When you reach the line that contains "Where should I click to: Open" in the data below, copy it and every line after it exactly, adding nothing.

> _Material shown_
-=-=-
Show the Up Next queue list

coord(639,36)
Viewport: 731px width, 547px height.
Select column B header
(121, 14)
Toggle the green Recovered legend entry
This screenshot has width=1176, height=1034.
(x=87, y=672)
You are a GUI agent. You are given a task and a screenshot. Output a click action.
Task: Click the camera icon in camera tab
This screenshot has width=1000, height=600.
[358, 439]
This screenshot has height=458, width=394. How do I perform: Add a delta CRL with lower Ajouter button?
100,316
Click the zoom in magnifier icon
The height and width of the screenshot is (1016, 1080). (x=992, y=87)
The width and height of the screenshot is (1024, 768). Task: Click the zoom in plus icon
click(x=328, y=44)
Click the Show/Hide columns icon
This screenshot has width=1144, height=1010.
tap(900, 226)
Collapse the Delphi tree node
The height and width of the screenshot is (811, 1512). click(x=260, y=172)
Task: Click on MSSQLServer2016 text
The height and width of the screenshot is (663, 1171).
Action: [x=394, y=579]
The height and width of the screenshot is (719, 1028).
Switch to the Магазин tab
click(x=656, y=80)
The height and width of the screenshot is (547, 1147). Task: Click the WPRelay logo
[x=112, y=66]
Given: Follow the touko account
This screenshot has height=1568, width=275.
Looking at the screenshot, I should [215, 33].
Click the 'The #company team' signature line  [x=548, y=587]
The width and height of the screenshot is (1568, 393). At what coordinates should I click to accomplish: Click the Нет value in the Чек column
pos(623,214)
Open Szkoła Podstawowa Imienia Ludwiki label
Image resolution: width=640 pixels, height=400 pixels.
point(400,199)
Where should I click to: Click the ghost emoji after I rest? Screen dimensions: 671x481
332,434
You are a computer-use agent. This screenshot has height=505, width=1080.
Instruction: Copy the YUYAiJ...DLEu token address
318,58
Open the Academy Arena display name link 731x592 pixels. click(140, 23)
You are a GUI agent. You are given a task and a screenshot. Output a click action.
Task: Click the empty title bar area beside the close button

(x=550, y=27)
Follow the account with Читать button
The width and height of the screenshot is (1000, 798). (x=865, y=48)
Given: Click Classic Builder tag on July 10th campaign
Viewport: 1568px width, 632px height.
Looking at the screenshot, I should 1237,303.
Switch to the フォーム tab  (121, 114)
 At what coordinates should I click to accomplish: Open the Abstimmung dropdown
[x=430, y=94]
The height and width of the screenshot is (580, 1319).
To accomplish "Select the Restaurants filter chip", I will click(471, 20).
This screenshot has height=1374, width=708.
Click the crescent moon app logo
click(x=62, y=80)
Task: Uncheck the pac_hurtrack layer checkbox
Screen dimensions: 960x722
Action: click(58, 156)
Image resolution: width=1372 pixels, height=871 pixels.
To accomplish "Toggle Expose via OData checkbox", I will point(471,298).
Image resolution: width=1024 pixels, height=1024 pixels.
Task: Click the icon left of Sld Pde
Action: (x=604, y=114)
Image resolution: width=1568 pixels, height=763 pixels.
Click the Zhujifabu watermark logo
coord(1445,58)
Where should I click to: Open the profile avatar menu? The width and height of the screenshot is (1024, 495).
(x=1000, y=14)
-=-=-
> _Expected answer_
Where should I click to: Open the profile avatar menu? The width and height of the screenshot is (1024, 495).
(x=1000, y=14)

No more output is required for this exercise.